### Your goal
Emit a verbatim copy of the lines below from the line with "User guide (62, 1965)" through the line with "https://bato.to/u/2181685-fb88comxyz (292, 808)", excluding pictures and everything outside that range.

** Opening Dataset entries block **

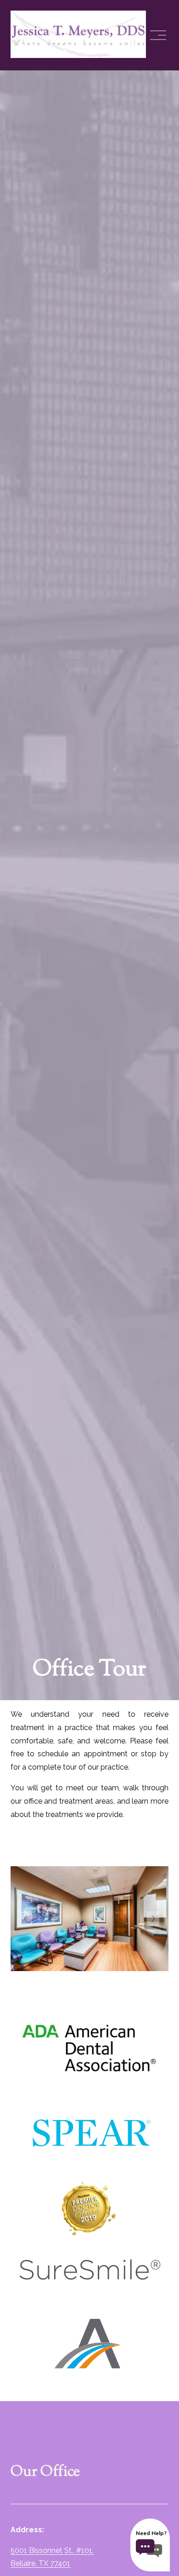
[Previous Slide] (26, 1918)
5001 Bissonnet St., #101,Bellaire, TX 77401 (52, 2557)
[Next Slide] (153, 1918)
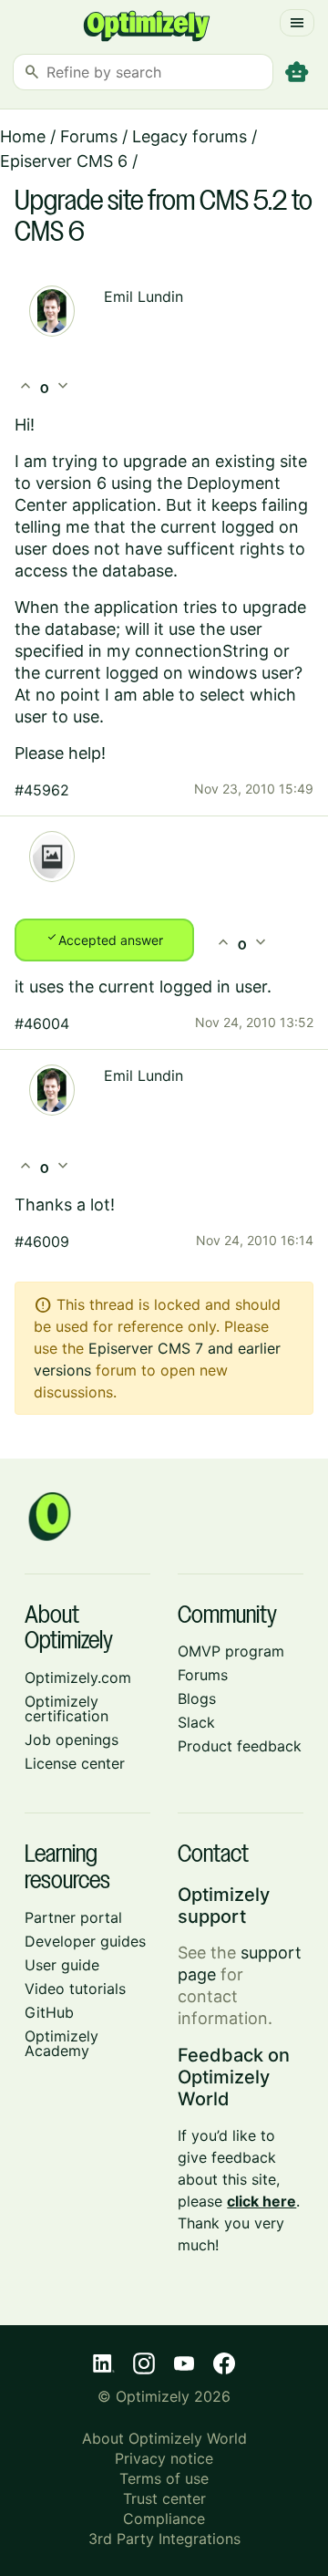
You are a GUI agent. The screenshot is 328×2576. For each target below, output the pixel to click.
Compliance (164, 2518)
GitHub (49, 2012)
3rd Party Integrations (164, 2538)
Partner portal (73, 1917)
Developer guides (85, 1941)
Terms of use (164, 2478)
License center (75, 1763)
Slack (196, 1722)
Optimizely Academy (61, 2043)
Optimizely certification (66, 1708)
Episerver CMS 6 (64, 161)
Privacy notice (164, 2458)
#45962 (42, 790)
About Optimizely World (164, 2438)
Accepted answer (104, 939)
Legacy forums (189, 136)
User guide (62, 1965)
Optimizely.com (78, 1677)
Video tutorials (75, 1988)
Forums (89, 136)
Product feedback (240, 1746)
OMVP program (231, 1651)
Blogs (197, 1698)
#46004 (42, 1023)
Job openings (71, 1739)
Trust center (164, 2498)
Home (23, 136)
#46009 (42, 1241)
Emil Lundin (143, 296)
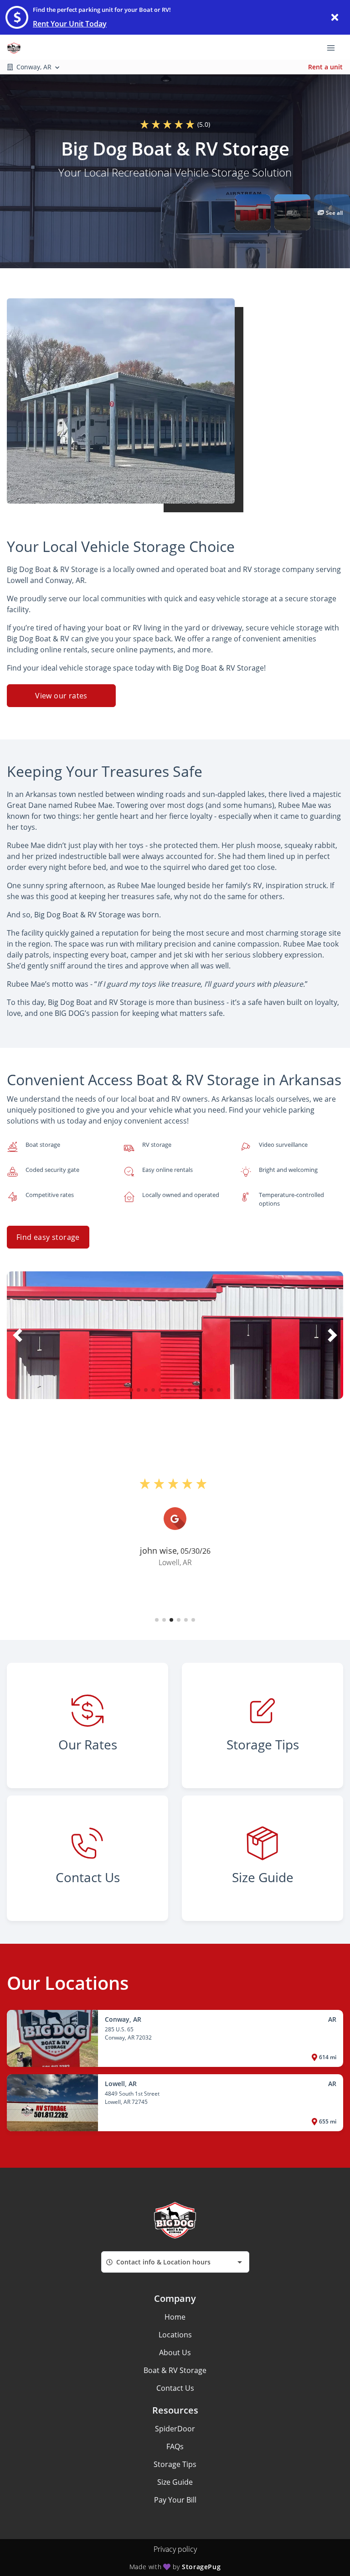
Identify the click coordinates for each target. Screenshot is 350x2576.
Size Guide (175, 2482)
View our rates (61, 696)
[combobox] (175, 2262)
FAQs (175, 2446)
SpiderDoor (175, 2429)
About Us (175, 2352)
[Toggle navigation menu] (334, 47)
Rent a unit (325, 66)
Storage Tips (175, 2464)
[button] (253, 212)
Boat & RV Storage (175, 2370)
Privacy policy (175, 2549)
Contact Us (175, 2388)
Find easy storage (48, 1237)
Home (175, 2317)
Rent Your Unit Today (70, 24)
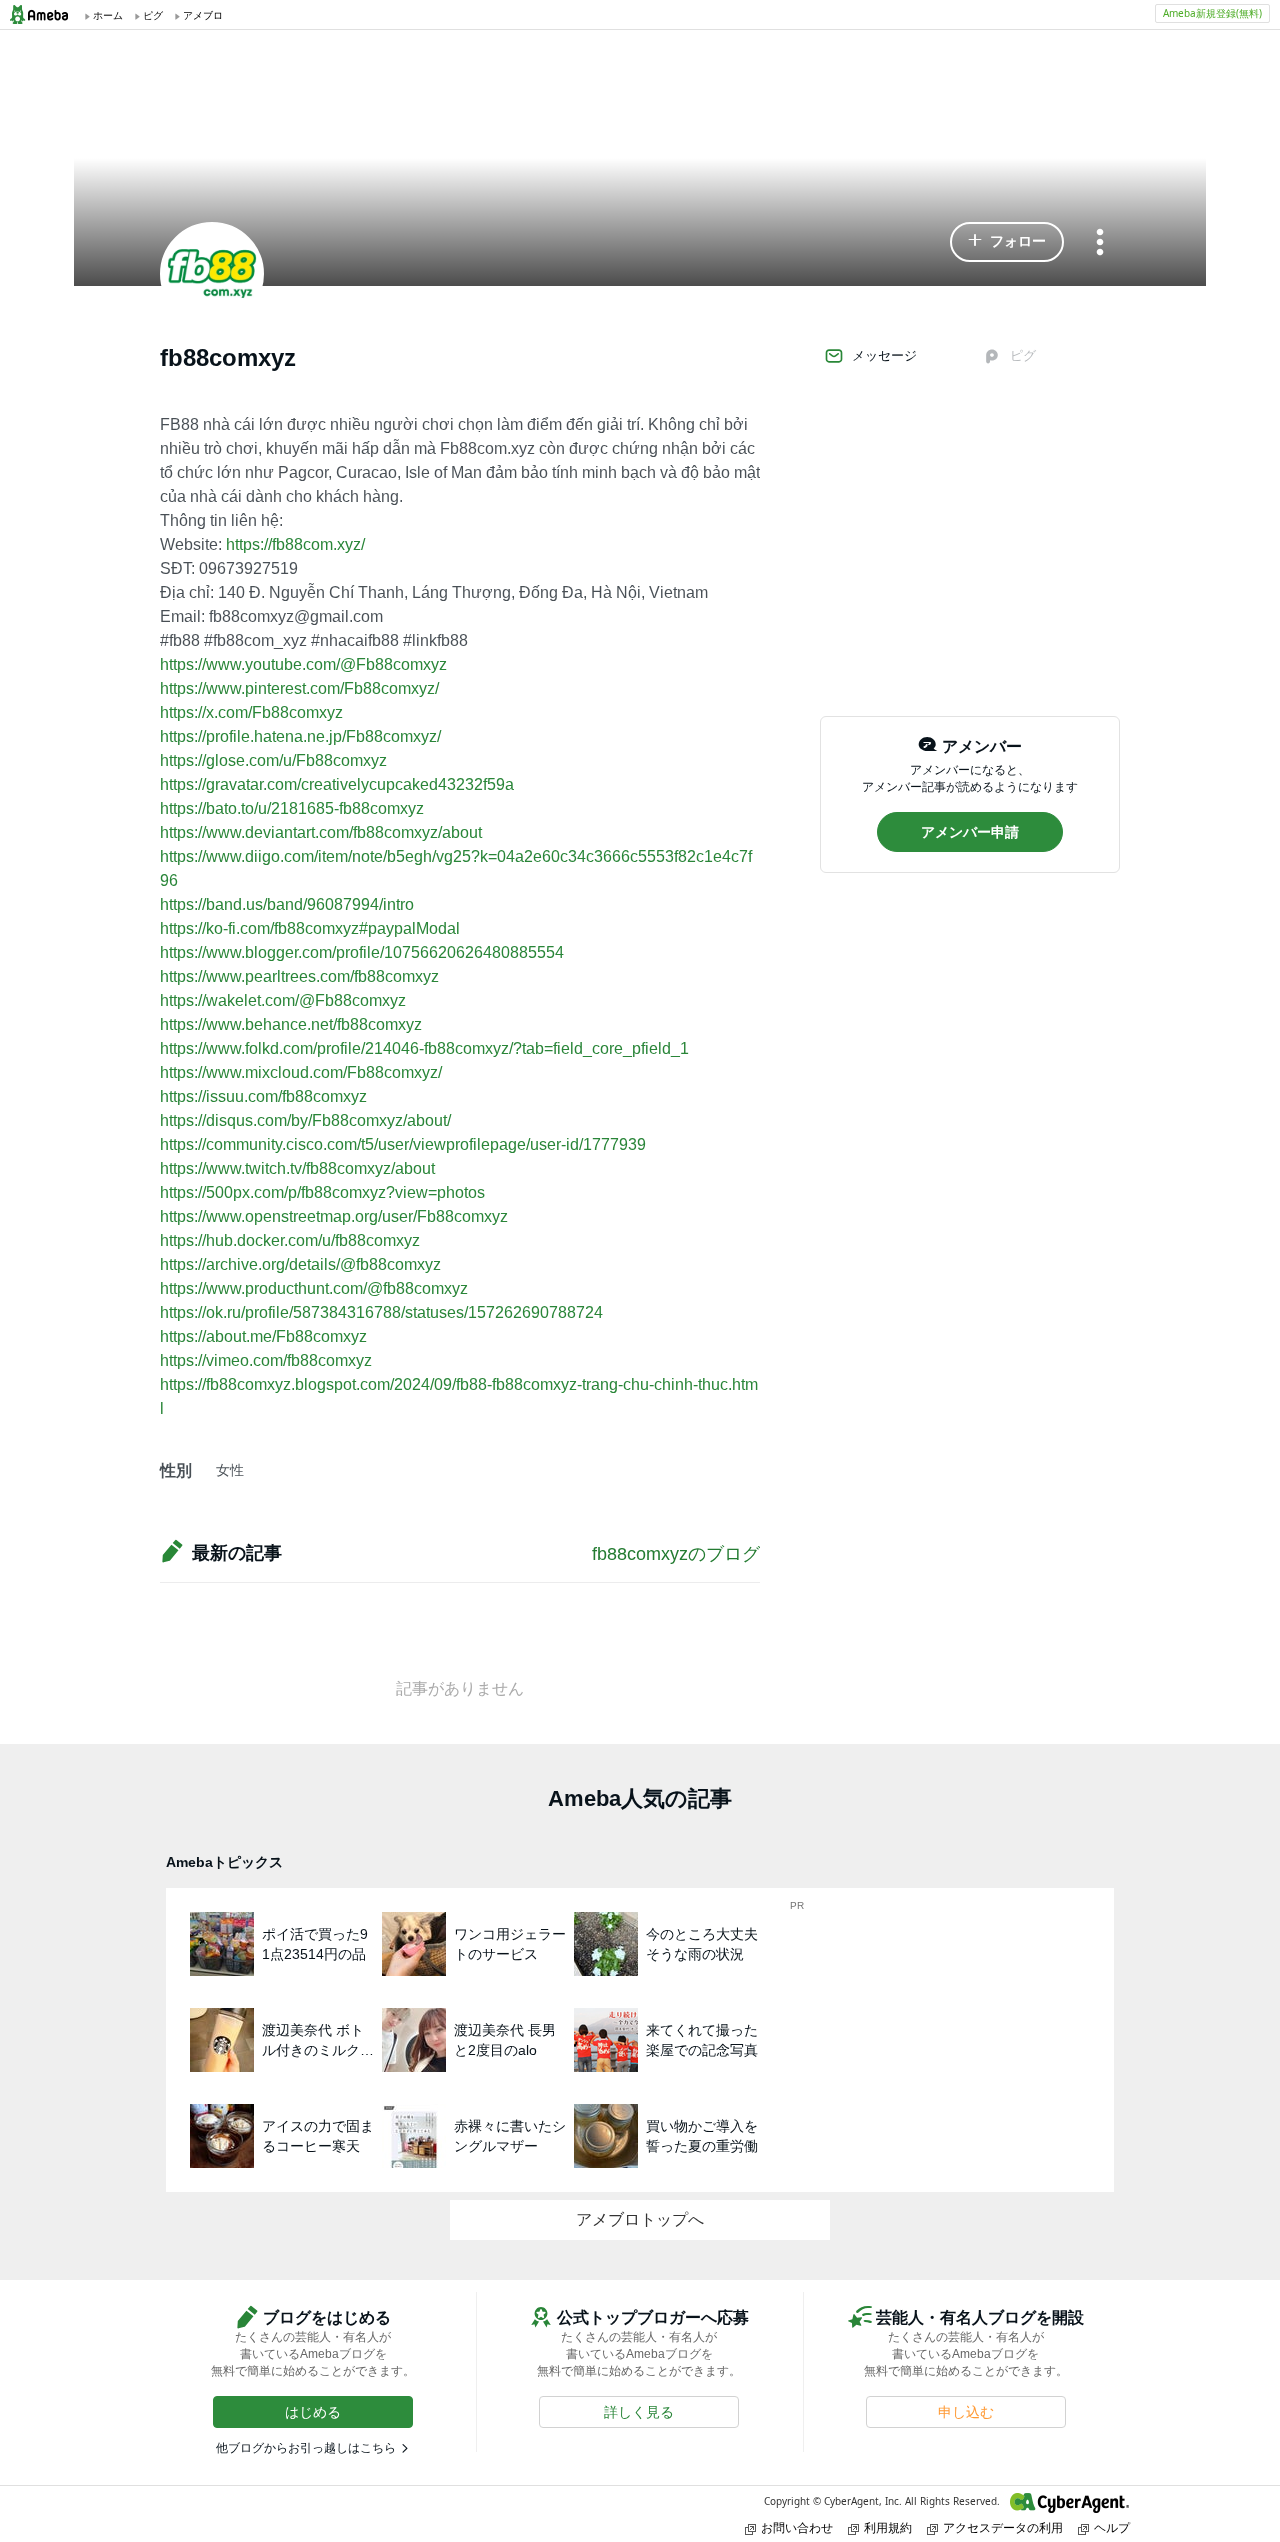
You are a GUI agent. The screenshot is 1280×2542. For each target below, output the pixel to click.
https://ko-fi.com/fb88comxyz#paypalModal (310, 928)
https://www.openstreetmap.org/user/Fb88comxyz (334, 1216)
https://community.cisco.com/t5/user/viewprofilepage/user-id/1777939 (403, 1144)
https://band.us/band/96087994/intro (287, 904)
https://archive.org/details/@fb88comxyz (300, 1264)
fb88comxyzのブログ (676, 1554)
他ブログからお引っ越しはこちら (306, 2448)
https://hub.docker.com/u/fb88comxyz (290, 1240)
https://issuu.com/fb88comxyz (263, 1096)
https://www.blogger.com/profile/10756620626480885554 (362, 952)
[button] (1007, 242)
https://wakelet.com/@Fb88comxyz (283, 1000)
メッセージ (884, 355)
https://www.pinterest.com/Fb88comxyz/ (299, 688)
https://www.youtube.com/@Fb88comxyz (303, 664)
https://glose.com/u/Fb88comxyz (273, 760)
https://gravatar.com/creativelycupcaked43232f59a (337, 784)
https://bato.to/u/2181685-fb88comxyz (292, 808)
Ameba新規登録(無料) (1212, 13)
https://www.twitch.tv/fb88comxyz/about (297, 1168)
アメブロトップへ (640, 2219)
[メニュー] (1100, 243)
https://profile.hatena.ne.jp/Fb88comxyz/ (300, 736)
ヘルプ (1112, 2527)
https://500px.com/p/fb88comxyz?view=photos (322, 1192)
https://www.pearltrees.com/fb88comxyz (299, 976)
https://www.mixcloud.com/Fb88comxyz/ (301, 1072)
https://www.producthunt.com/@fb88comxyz (314, 1288)
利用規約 (888, 2527)
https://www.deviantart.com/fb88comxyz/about (321, 832)
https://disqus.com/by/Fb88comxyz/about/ (305, 1120)
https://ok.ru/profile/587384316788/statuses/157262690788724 (381, 1312)
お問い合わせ (797, 2527)
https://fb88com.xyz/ (295, 544)
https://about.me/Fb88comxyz (263, 1336)
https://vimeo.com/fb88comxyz (266, 1360)
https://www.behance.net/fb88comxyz (291, 1024)
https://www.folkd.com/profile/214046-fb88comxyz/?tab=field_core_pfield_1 (424, 1048)
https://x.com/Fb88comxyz (251, 712)
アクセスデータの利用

** Closing Dataset entries block **

### Task output
User guide (62, 1965)
Optimizely.com (78, 1677)
Video tutorials (75, 1988)
Forums (89, 136)
Product feedback (240, 1746)
OMVP program (231, 1651)
Blogs (197, 1698)
#46004 (42, 1023)
Job openings (71, 1739)
Trust center (164, 2498)
Home (23, 136)
#46009 (42, 1241)
Emil Lundin (143, 296)
Identify the click coordinates for each target. Screenshot is 350x2576.
Size Guide (175, 2482)
View our rates (61, 696)
[combobox] (175, 2262)
FAQs (175, 2446)
SpiderDoor (175, 2429)
About Us (175, 2352)
[Toggle navigation menu] (334, 47)
Rent a unit (325, 66)
Storage Tips (175, 2464)
[button] (253, 212)
Boat & RV Storage (175, 2370)
Privacy policy (175, 2549)
Contact Us (175, 2388)
Find easy storage (48, 1237)
Home (175, 2317)
Rent Your Unit Today (70, 24)
You are a GUI agent. The screenshot is 1280×2542. For each target below, output the pixel to click.
https://ko-fi.com/fb88comxyz#paypalModal (310, 928)
https://www.openstreetmap.org/user/Fb88comxyz (334, 1216)
https://community.cisco.com/t5/user/viewprofilepage/user-id/1777939 (403, 1144)
https://band.us/band/96087994/intro (287, 904)
https://archive.org/details/@fb88comxyz (300, 1264)
fb88comxyzのブログ (676, 1554)
他ブログからお引っ越しはこちら (306, 2448)
https://hub.docker.com/u/fb88comxyz (290, 1240)
https://issuu.com/fb88comxyz (263, 1096)
https://www.blogger.com/profile/10756620626480885554 (362, 952)
[button] (1007, 242)
https://wakelet.com/@Fb88comxyz (283, 1000)
メッセージ (884, 355)
https://www.pinterest.com/Fb88comxyz/ (299, 688)
https://www.youtube.com/@Fb88comxyz (303, 664)
https://glose.com/u/Fb88comxyz (273, 760)
https://gravatar.com/creativelycupcaked43232f59a (337, 784)
https://bato.to/u/2181685-fb88comxyz (292, 808)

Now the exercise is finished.